Key Laboratory of Systems Biology, Shanghai Institute of Biochemistry and Cell Biology, Center for Excellence in Molecular Cell Science, Chinese Academy of Sciences, Shanghai 200031, China.
Hangzhou Institute for Advanced Study, University of Chinese Academy of Sciences, Chinese Academy of Sciences, Hangzhou 310024, China.
Brief Bioinform. 2021 Jul 20;22(4). doi: 10.1093/bib/bbaa287.
Simultaneous profiling transcriptomic and chromatin accessibility information in the same individual cells offers an unprecedented resolution to understand cell states. However, computationally effective methods for the integration of these inherent sparse and heterogeneous data are lacking. Here, we present a single-cell multimodal variational autoencoder model, which combines three types of joint-learning strategies with a probabilistic Gaussian Mixture Model to learn the joint latent features that accurately represent these multilayer profiles.

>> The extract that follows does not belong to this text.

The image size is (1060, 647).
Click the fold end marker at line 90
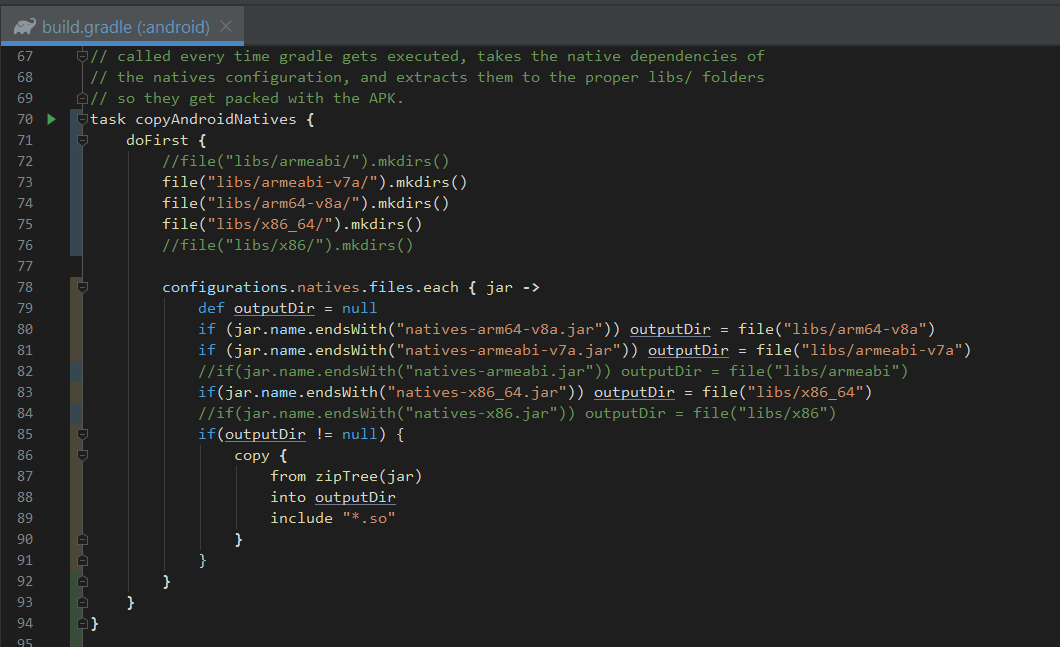point(81,539)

Studies on both simulated datasets and real datasets demonstrate that it has more preferable capability (i) dissecting cellular heterogeneity in the joint-learning space, (ii) denoising and imputing data and (iii) constructing the association between multilayer omics data, which can be used for understanding transcriptional regulatory mechanisms.
在同一单个细胞中同时分析转录组和染色质可及性信息,为理解细胞状态提供了前所未有的分辨率。然而,这些固有稀疏和异质数据的集成在计算上还缺乏有效的方法。在这里,我们提出了一种单细胞多模态变分自动编码器模型,该模型结合了三种联合学习策略和概率高斯混合模型,以学习准确表示这些多层谱的联合潜在特征。对模拟数据集和真实数据集的研究表明,它具有更好的能力:(i)在联合学习空间中剖析细胞异质性,(ii)对数据进行去噪和插补,以及(iii)构建多层组学数据之间的关联,这可用于理解转录调控机制。